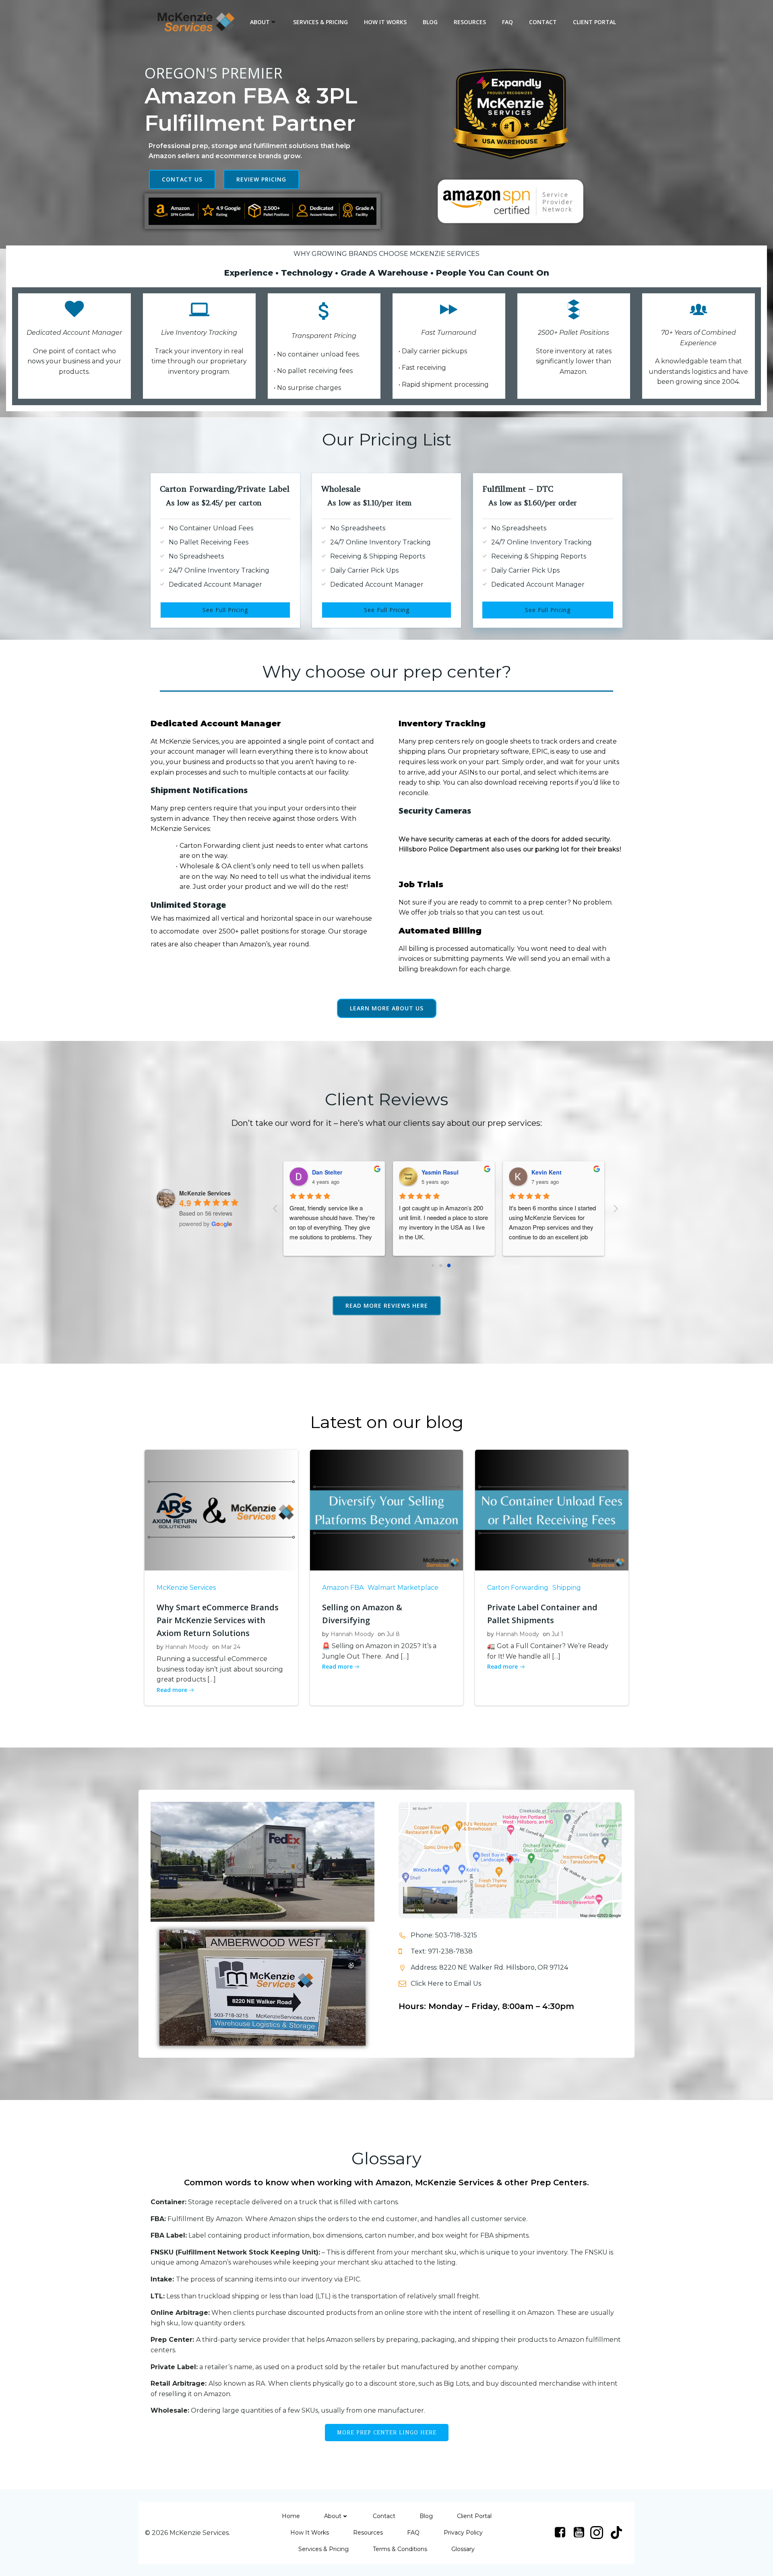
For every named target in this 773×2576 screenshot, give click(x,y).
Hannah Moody (187, 1647)
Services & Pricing (320, 22)
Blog (430, 22)
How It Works (385, 22)
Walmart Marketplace (403, 1587)
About (260, 22)
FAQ (507, 22)
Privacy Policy (463, 2532)
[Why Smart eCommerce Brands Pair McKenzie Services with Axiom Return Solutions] (221, 1509)
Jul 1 (557, 1634)
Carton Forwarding (517, 1587)
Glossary (463, 2549)
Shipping (566, 1587)
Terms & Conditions (400, 2549)
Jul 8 (393, 1634)
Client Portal (594, 22)
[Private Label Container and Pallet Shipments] (551, 1509)
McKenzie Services (186, 1587)
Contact (543, 22)
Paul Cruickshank (549, 1172)
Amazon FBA (343, 1587)
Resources (470, 22)
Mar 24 (230, 1647)
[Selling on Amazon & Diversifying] (386, 1509)
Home (291, 2516)
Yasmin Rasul (324, 1172)
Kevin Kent (430, 1172)
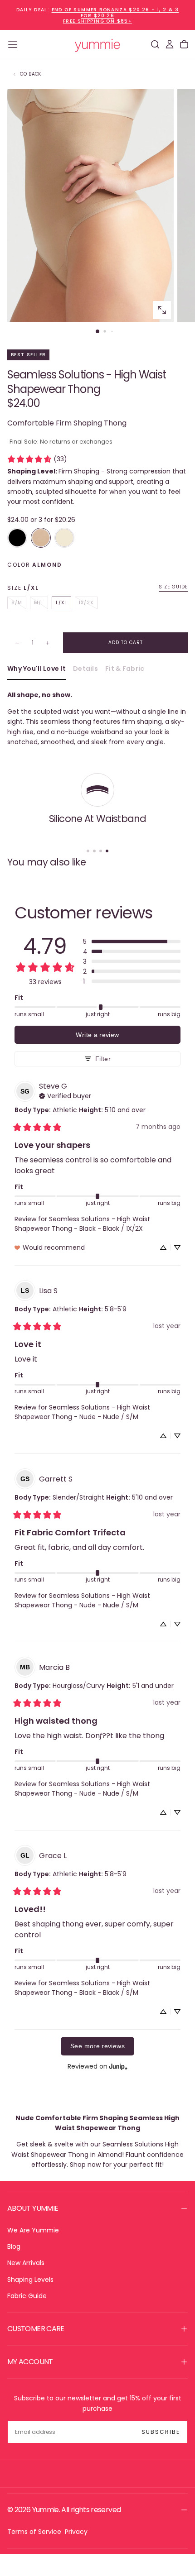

# Task requirements
Could you restate every record above word for word, leaving the pictures out?

# Task solution
For every named target in this 773×2576 screenshot, give click(x,y).
Hannah Moody (187, 1647)
Services & Pricing (320, 22)
Blog (430, 22)
How It Works (385, 22)
Walmart Marketplace (403, 1587)
About (260, 22)
FAQ (507, 22)
Privacy Policy (463, 2532)
[Why Smart eCommerce Brands Pair McKenzie Services with Axiom Return Solutions] (221, 1509)
Jul 1 (557, 1634)
Carton Forwarding (517, 1587)
Glossary (463, 2549)
Shipping (566, 1587)
Terms & Conditions (400, 2549)
Jul 8 (393, 1634)
Client Portal (594, 22)
[Private Label Container and Pallet Shipments] (551, 1509)
McKenzie Services (186, 1587)
Contact (543, 22)
Paul Cruickshank (549, 1172)
Amazon FBA (343, 1587)
Resources (470, 22)
Mar 24 (230, 1647)
[Selling on Amazon & Diversifying] (386, 1509)
Home (291, 2516)
Yasmin Rasul (324, 1172)
Kevin Kent (430, 1172)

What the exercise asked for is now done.